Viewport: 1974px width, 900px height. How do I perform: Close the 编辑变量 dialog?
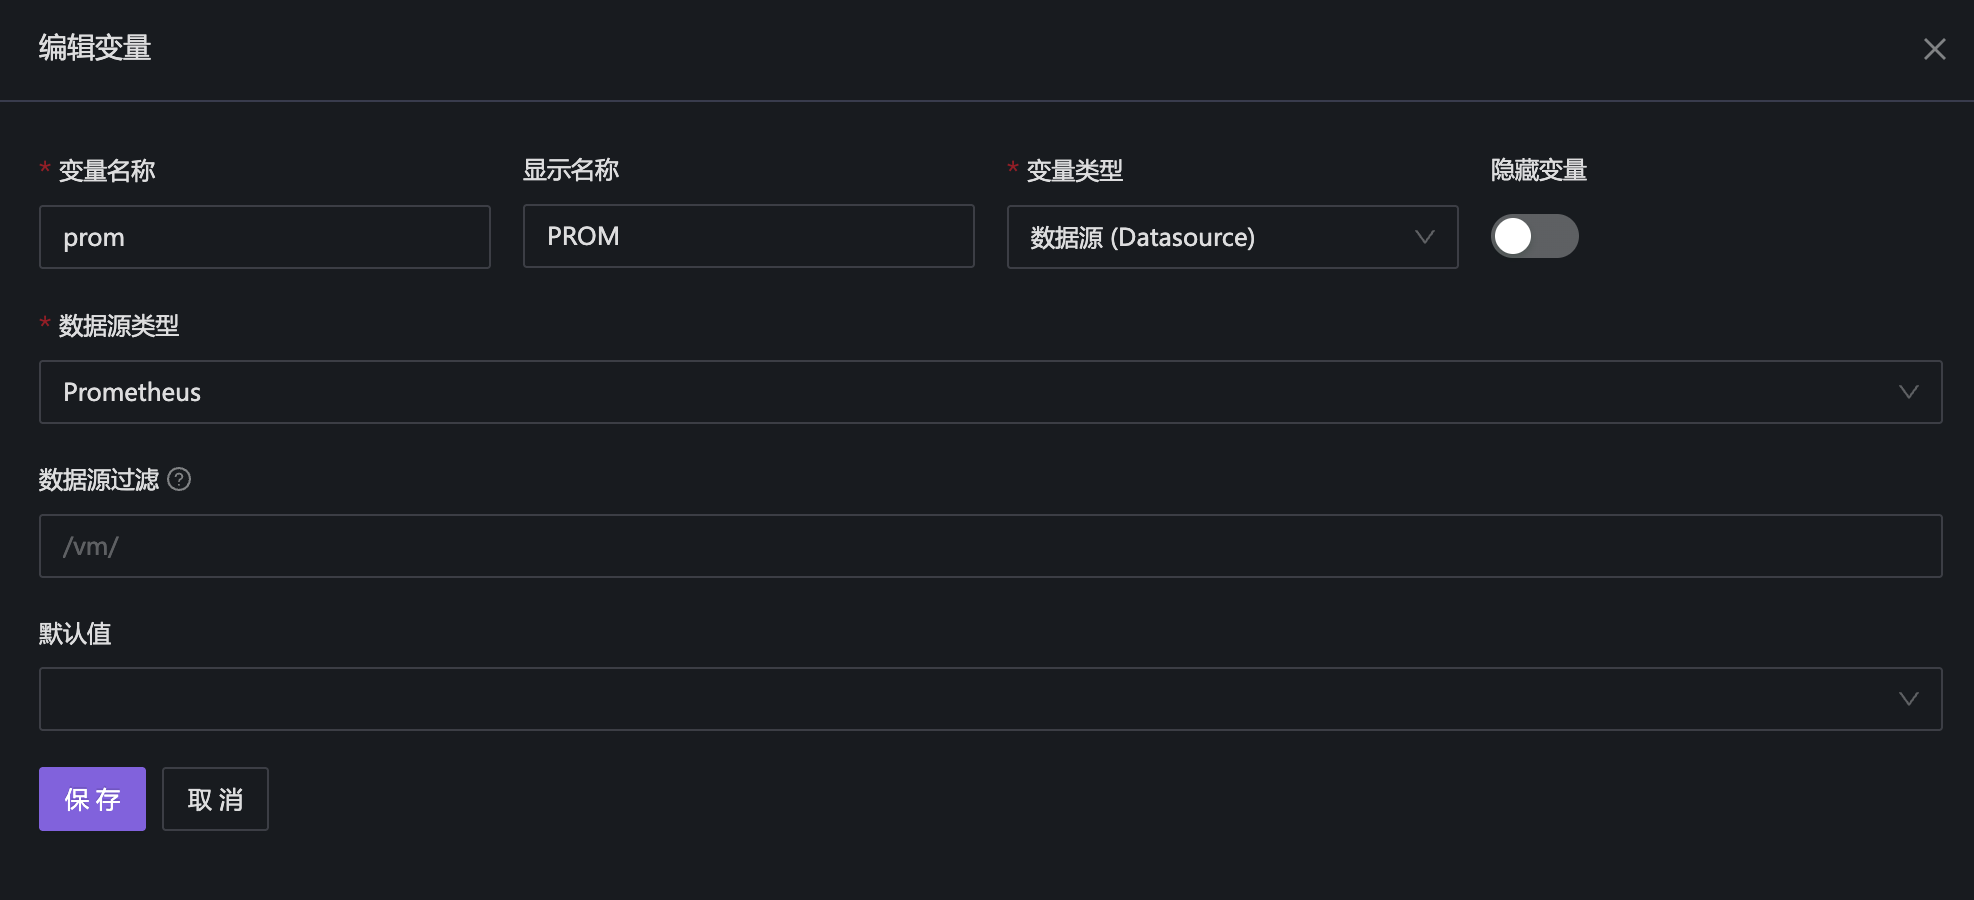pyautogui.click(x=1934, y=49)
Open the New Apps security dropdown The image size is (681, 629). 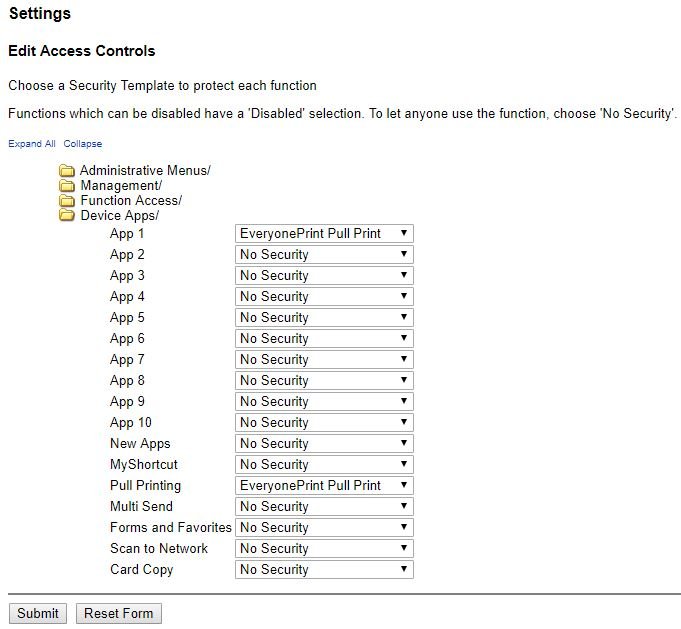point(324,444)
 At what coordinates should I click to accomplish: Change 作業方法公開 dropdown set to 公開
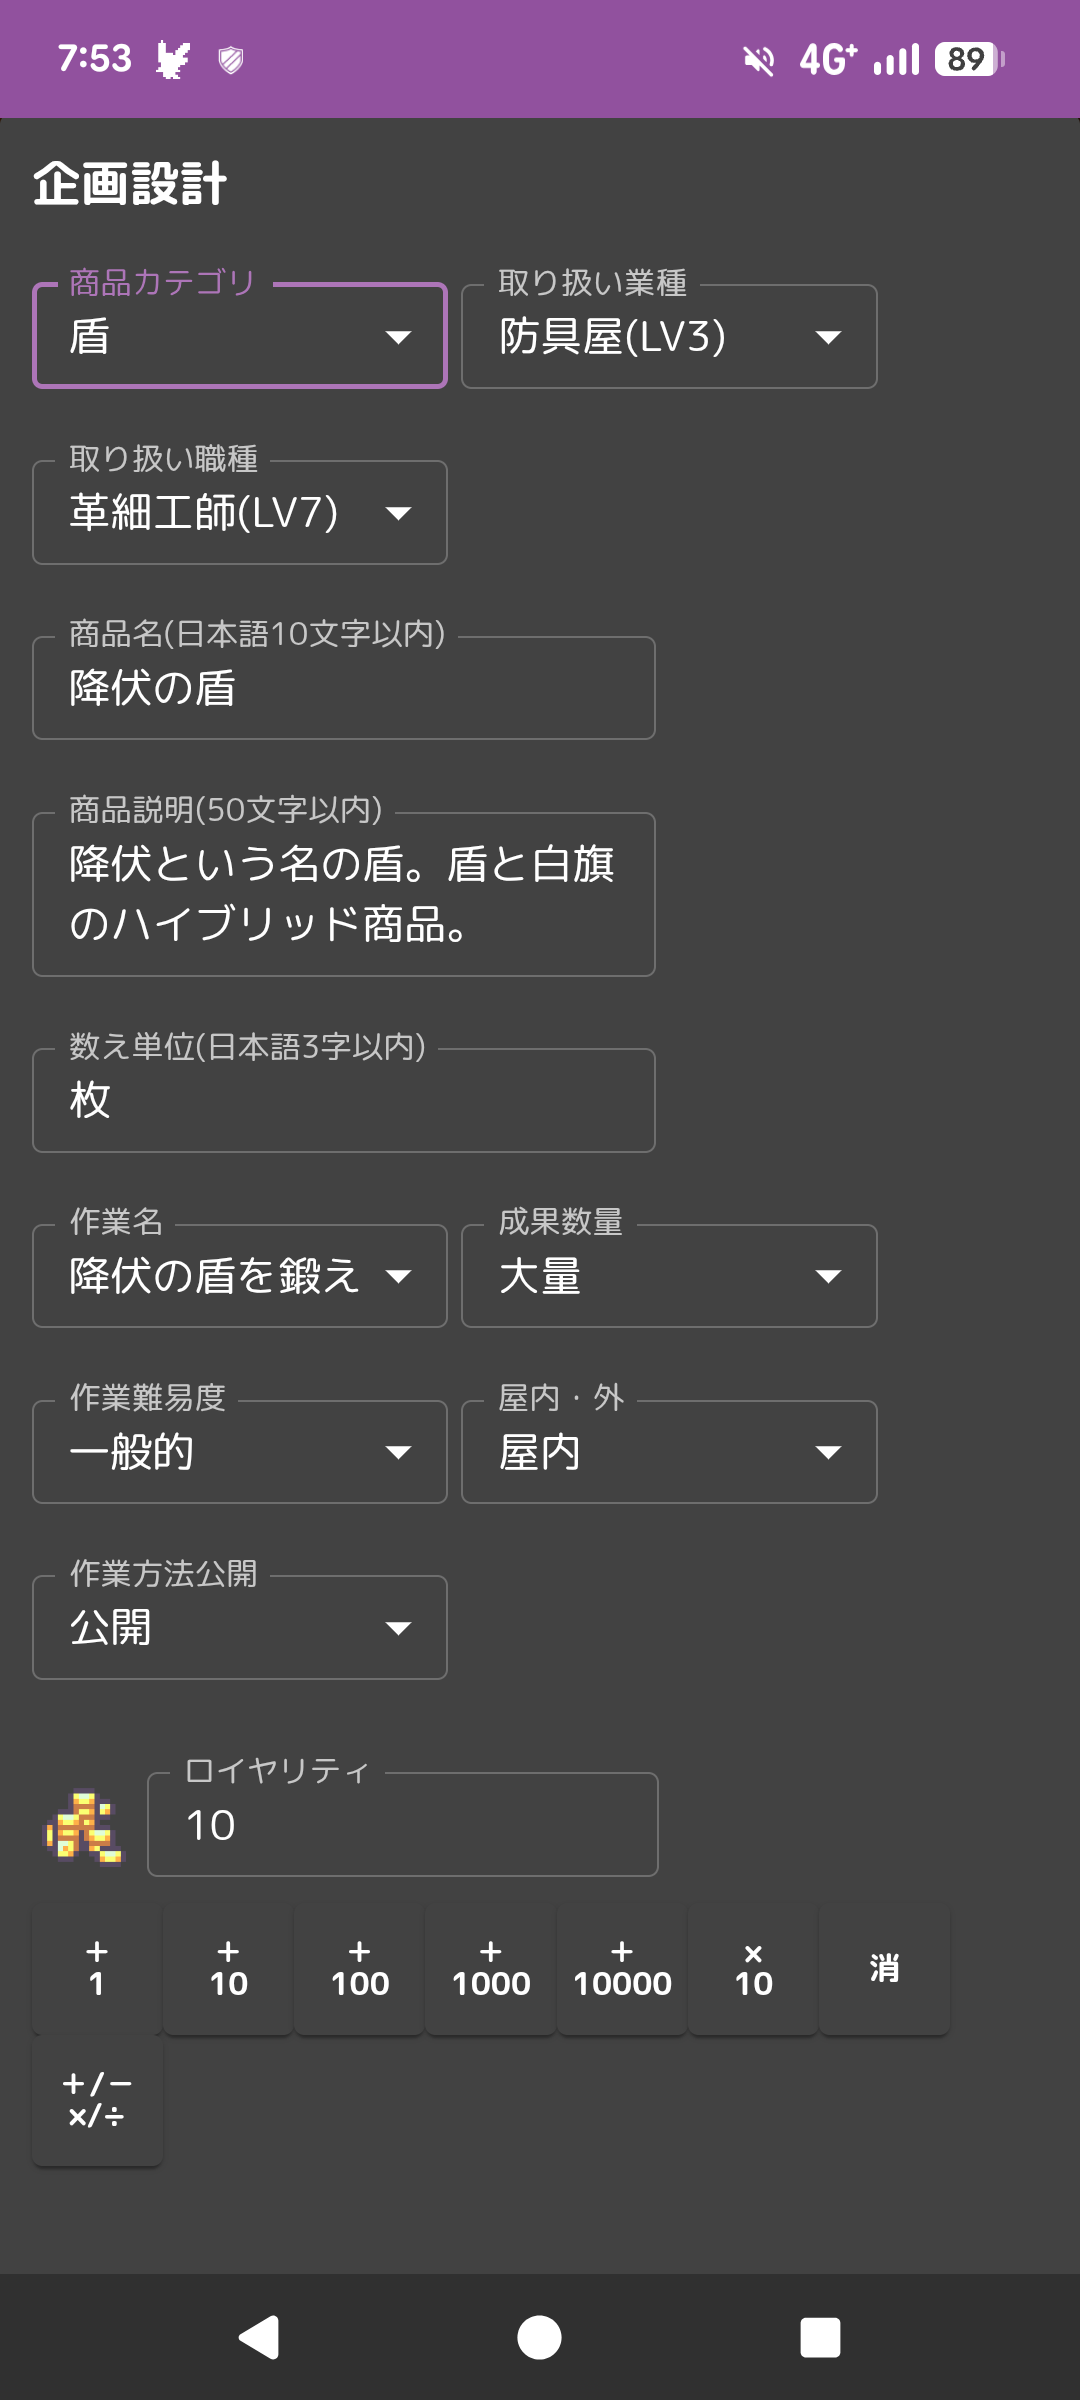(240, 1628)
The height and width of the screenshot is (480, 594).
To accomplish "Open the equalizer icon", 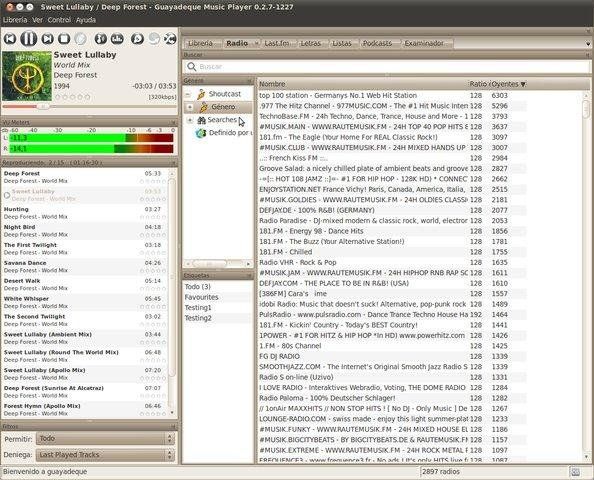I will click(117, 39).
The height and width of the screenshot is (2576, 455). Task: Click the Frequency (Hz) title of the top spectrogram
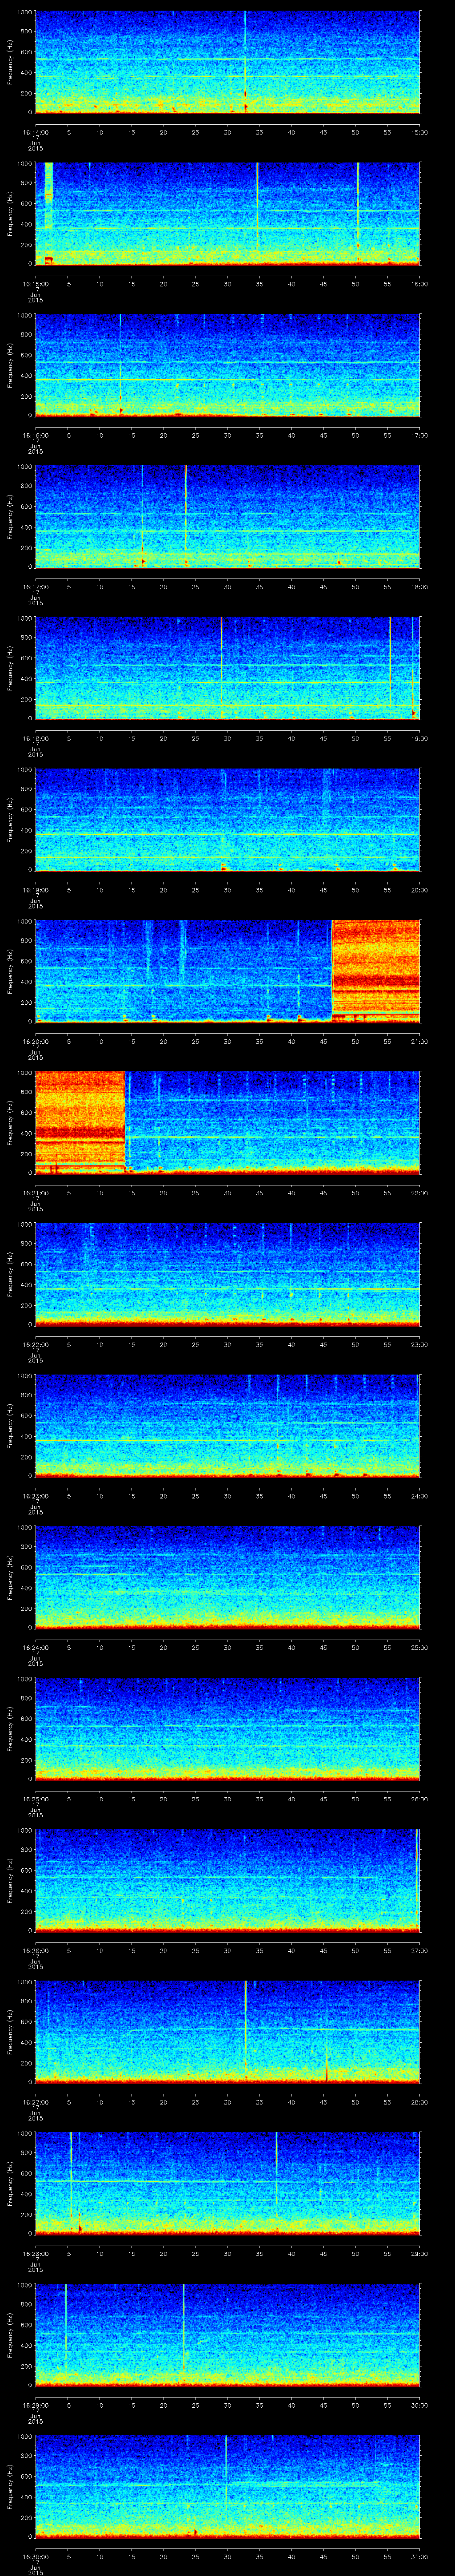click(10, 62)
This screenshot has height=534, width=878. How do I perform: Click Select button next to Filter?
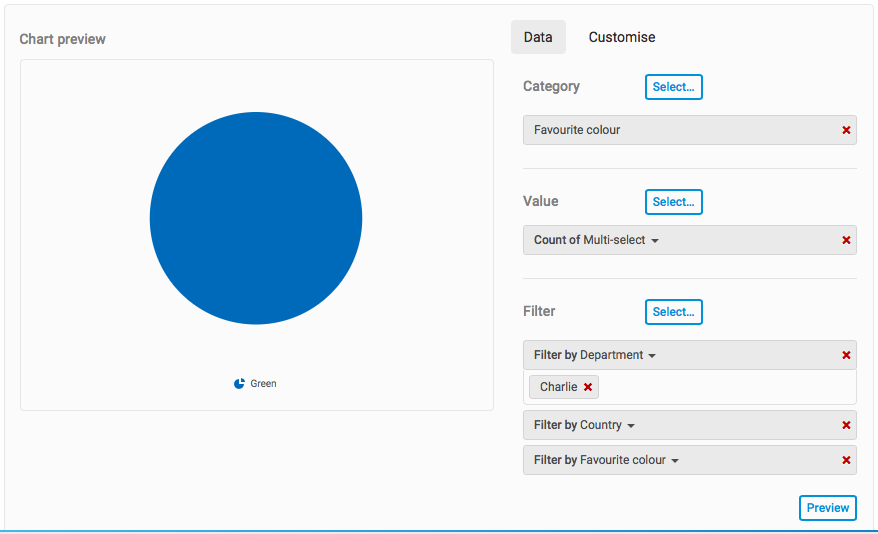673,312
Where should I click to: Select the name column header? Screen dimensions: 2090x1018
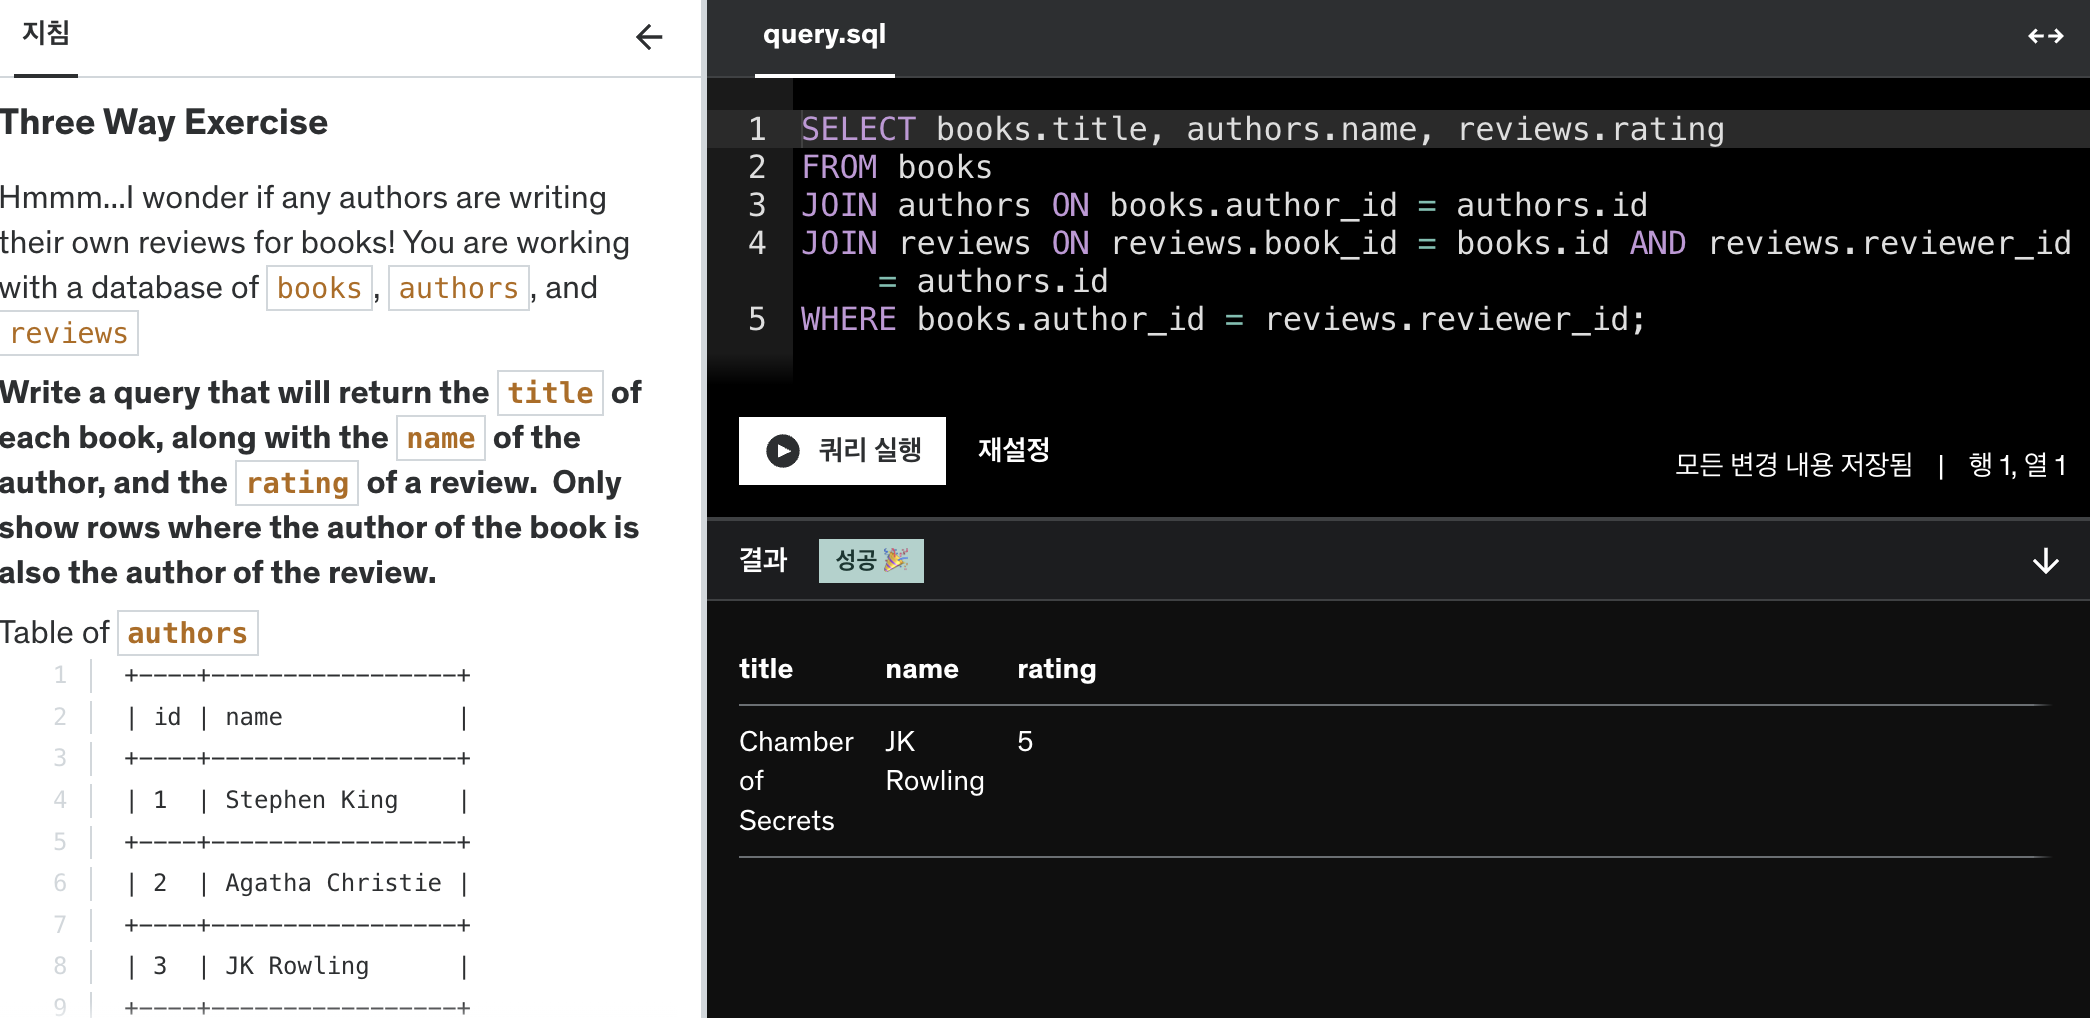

◆ Description of the task ◆
Return, exactly and without extra lines, everything from the line with "This screenshot has" through the last line of the material above, both included. Pictures must be dropped.

◆ Problem solution ◆
This screenshot has height=534, width=878. How do I perform: Click Select button next to Filter?
673,312
Where should I click to: Select the name column header? Screen dimensions: 2090x1018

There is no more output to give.